Sunday, December 27, 2009

George and Arlene

George and Arlene Warfield were the Burns and Allen of our block growing up, but unwitting and without the humor. Their kitchen seemed to swallow the rest of the house whole, the action in their hovel centering on their breakfast nook at all times. Mom and Dad visited often back in my formative years.  My sister and I occasionally in tow, they lubricated their friendship with the Warfields around the table there with the aid of strong drink interrupted only by muttered mundane conversation (much of it forgotten before it was uttered).  I spent many an hour observing this ritual from my vantage point as a toddler in the corner, soda pop in hand and their cigarette smoke swirling around my head.

George was both deliberate and reserved with a working man's gait to match his garb while Arlene loomed loquacious, her cartoonish features drifting somewhere between Eve Arden, Lucille Ball and melting candle wax.  I remember with horror the times she bent down to kiss me on the cheek, the gobs of excess lipstick smearing across my face and the stink of her perfume burning my sinuses.  I can think back across forty years and smell it still.

In my earlier years our family made the trek down the block three houses to George and Arlene's place for New Year's Eve.  My sister and I watched the tube in the living room while the adults boozed it up in that kitchen, then we'd all rendezvous at midnight to bang pots and pans on the front porch.
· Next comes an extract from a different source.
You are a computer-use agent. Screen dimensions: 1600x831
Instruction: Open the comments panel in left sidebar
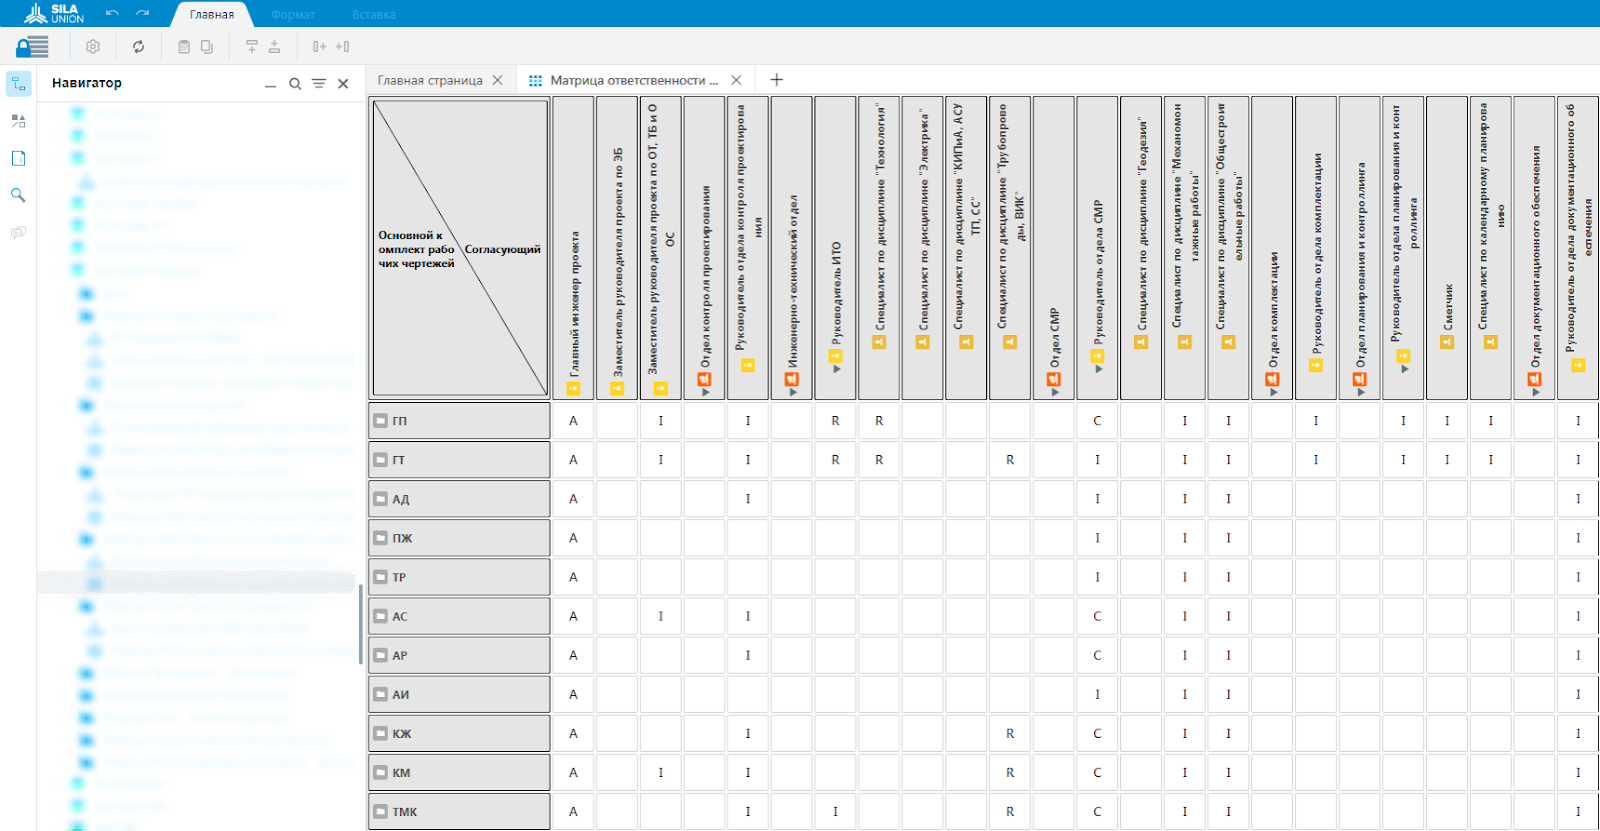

George wore his blue collar like a priest's vestment, central to his being.  That being said, I wasn't exactly sure where he worked or what he did.  If George was reserved, Arlene was aggressively kind and this quality frightened me no end. I stayed over at their home for several days on one occasion when my folks went out of town and it was a surreal experience, much of that owed to this smothering affection, very different from my home life in ways even now I couldn't qualify.  It wasn't that my parents weren't affectionate (that wasn't one of their failings); rather, it was that the folks were specifically affectionate while Arlene (and George) did it as a general part of who they were.  They seemed alien to me, the Warfields; consequently, I felt ill at ease around them.

My parents grew apart from George and Arlene after my Mom's stroke immobilized her and my Dad's alcoholism spiked, his body abandoning him to the couch and the bathroom and stumbling distance between the two.  The Warfields liked to drink just fine but they weren't part of my Dad's bourbon brotherhood, weren't fellow travelers on his bullet train to Cirrhosisville (though maybe they occasionally rowed a slow boat on the journey in that general direction).

One of the things I found odd in this relationship was that I don't recall a single time the Warfields made the trek up to our house.  I'm sure they did, but the relationship didn't flourish in this setting. They were merely background fodder in our domain; others took center stage here.  No, the relationship was rooted in a single direction - south, down the block, their place.  And my folks just couldn't make the journey anymore.



George and Arlene have surely since gone on to their great reward but are forever frozen in time for me, suspended in the animation that was our neighborhood in early 1970's North Everett.   They represent that time and place in my mind along with a select few others, as surely as 8-track tapes and Lincoln Logs.

I might have been closer (in aspiration) to the Dwyers but they were practically another species on the evolutionary scale of families.  Foreign yet familiar, the Warfields were more within striking distance. The missing link up from our prehistoric depths of dysfunction.